Çetinoğlu: Mevlana Celaleddin-i Rûmî’nin, mütefekkir ve mutasavvıf şair olmasına rağmen fizik ilmi ile ilgilendiği biliniyor. Bu konuda bilgi lütfeder misiniz Hocam?
Terzioğlu: Doğu Türkleri, balistik uzmanlarıyla Çinlileri zorlarken, batı Türk dünyasında büyük düşünür Mevlâna, bir fizikçi olmamasına rağmen, atomun parçalanabileceğini ve atomun parçacıklarının varlığını haber veriyordu. O, sembolik olarak şöyle diyordu: ‘Bir kesersen, içinde bir güneş ve güneş etrafında dönen gezegenler bulursun.’
Ayrıca Mevlâna bize atom ve parçacıklarının durgun olmadıklarını, her an hareket halinde bulunduklarını haber vermiştir. Bütün bu görüşlerini ‘Sema’da sembolize etmiştir. Sema, hem bize kâinatın yapı ve düzenini, hem de atomun yapısını ve düzenini aynı anda sembolize etmektedir. Semada insan da kâinat ve atom gibi dönmekte, yani hareket etmekte ve tabii düzene uymaktadır.

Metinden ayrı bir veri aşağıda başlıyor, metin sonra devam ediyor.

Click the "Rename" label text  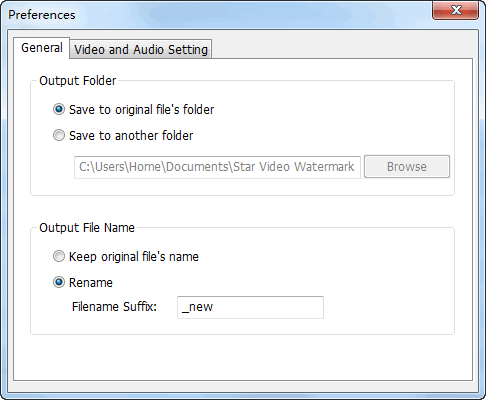(x=91, y=283)
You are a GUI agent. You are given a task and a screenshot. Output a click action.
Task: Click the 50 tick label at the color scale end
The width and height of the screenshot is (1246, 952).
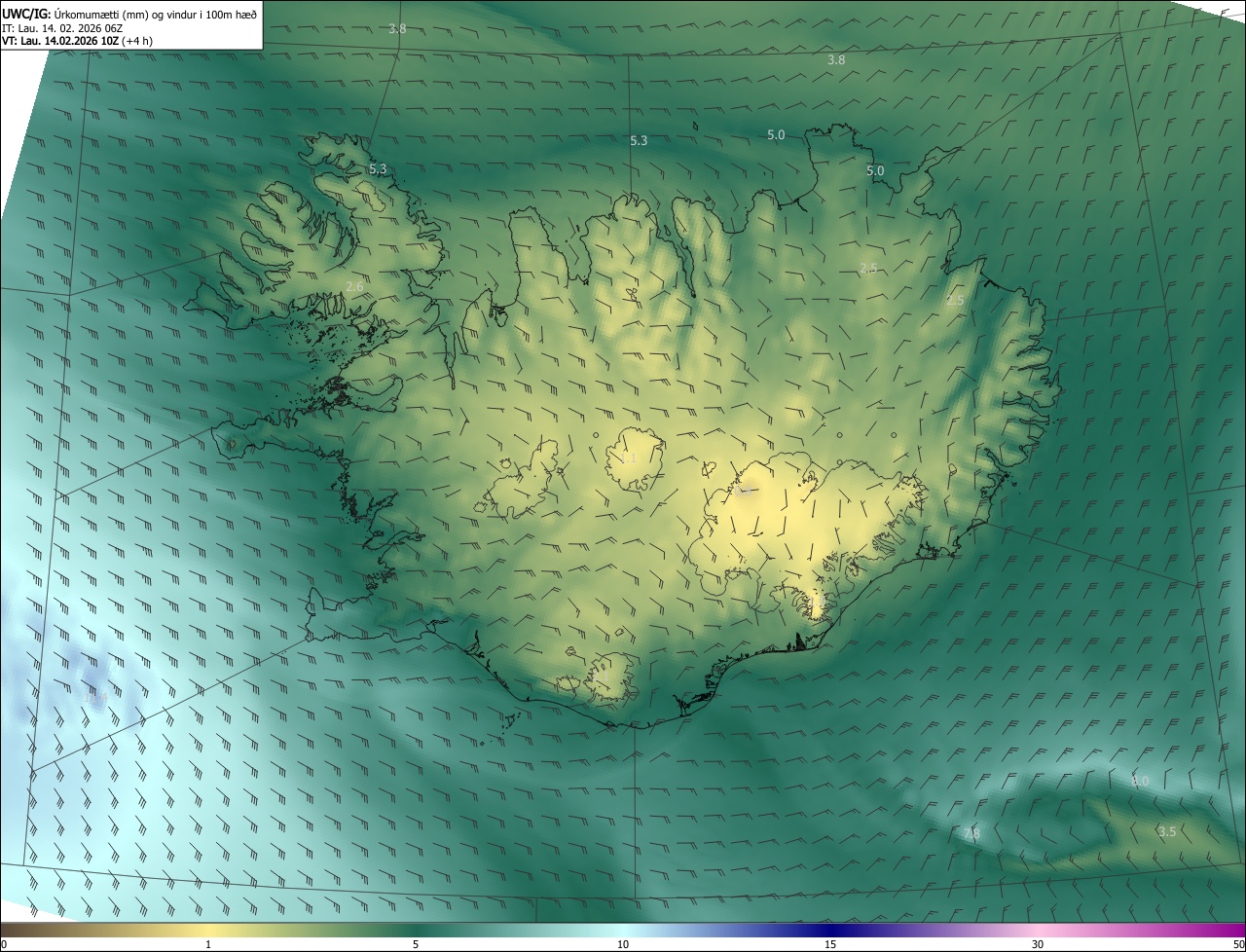coord(1238,944)
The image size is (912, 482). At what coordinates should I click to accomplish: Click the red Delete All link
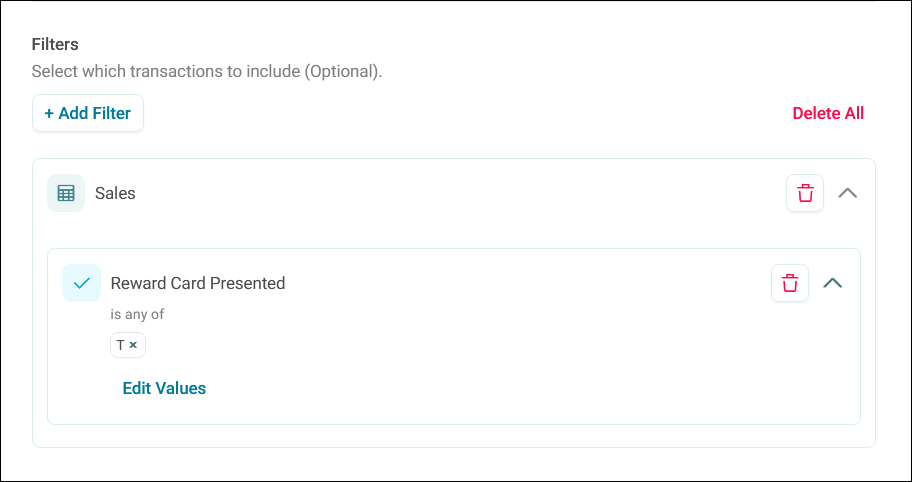click(828, 113)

Mevlâna’dan yıllar soma, başka bir şair ve filozof Malkaralı Yahya bin Pir Ali Nevi 16. yüzyılda Netaic ül-Fünûn ve Mehasin ül-Mütun adlı eserinde, atomun bölünebileceğini savunur ve der ki: ‘Esasında kesilerek, kırılarak akıldan ya da hayalden kaplar, hareket eder, sağı solu vardır. O halde iki yanı vardır, iki yanı olan şeyse bölünebilir.’

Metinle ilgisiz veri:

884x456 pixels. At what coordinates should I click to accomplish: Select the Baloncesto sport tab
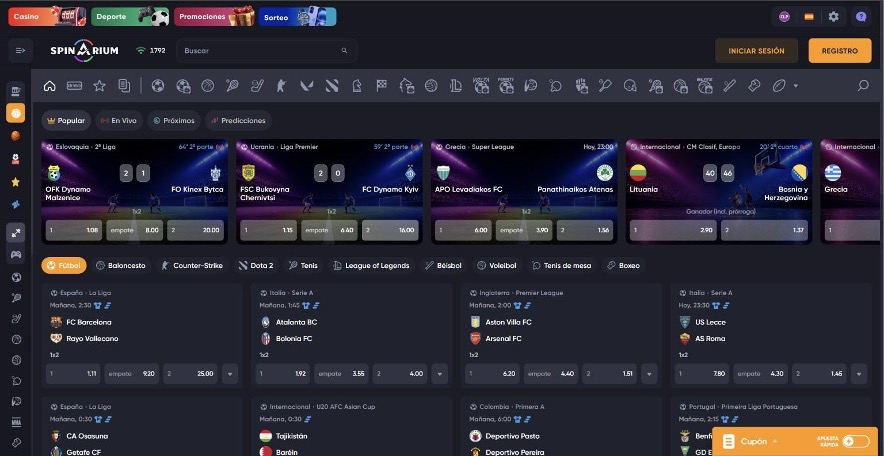click(x=121, y=265)
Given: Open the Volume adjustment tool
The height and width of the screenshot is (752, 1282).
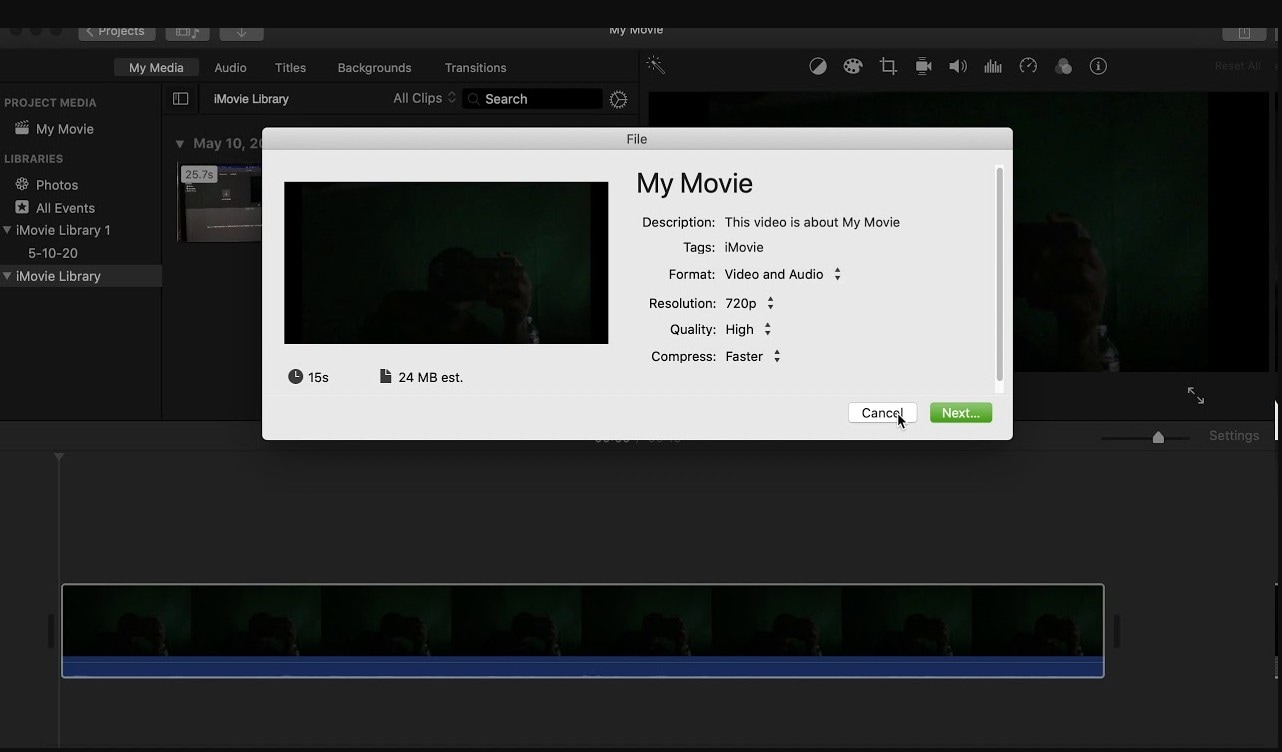Looking at the screenshot, I should tap(957, 66).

Çetinoğlu: İlmî çalışmalar Osmanlı döneminde nasıldı?
Terzioğlu: Tarih hükmünü icra etmekte, devletler yıkılmakta, devletler kurulmaktadır. Türkler ise tarih sahnesine yeni bir devletle çıkmaktadırlar. Osmanlı…
Osmanlılar, İznik’te ilk medreselerini kurarlar. Bu medresenin ilk müderrisi Dâvûd’ül-Kayserî’dir.
Doç. Dr. Mehmet Bayrakdar’ın Dâvûd’ül-Kayserî (*) ile ilgili araştırmaları bilim tarihindeki bir hatanın düzeltilmesiyle neticelenir. Bugüne kadar Enerjitizm adı verilen kısaca tabiatta var olan her şeyin esasını ve bütün tabiat olaylarını enerji ve enerji değişimiyle açıklayan fizik ve felsefe doktrininin kurucusu olarak Alman kimyacı ve felsefecisi Wilhelm Ostwald olarak bilinirdi. Bayrakdar’ın araştırmaları neticesinde ‘Enerjitizm’in ilk defa Davud’ül-Kayserî tarafından ortaya atıldığı ispatlanır.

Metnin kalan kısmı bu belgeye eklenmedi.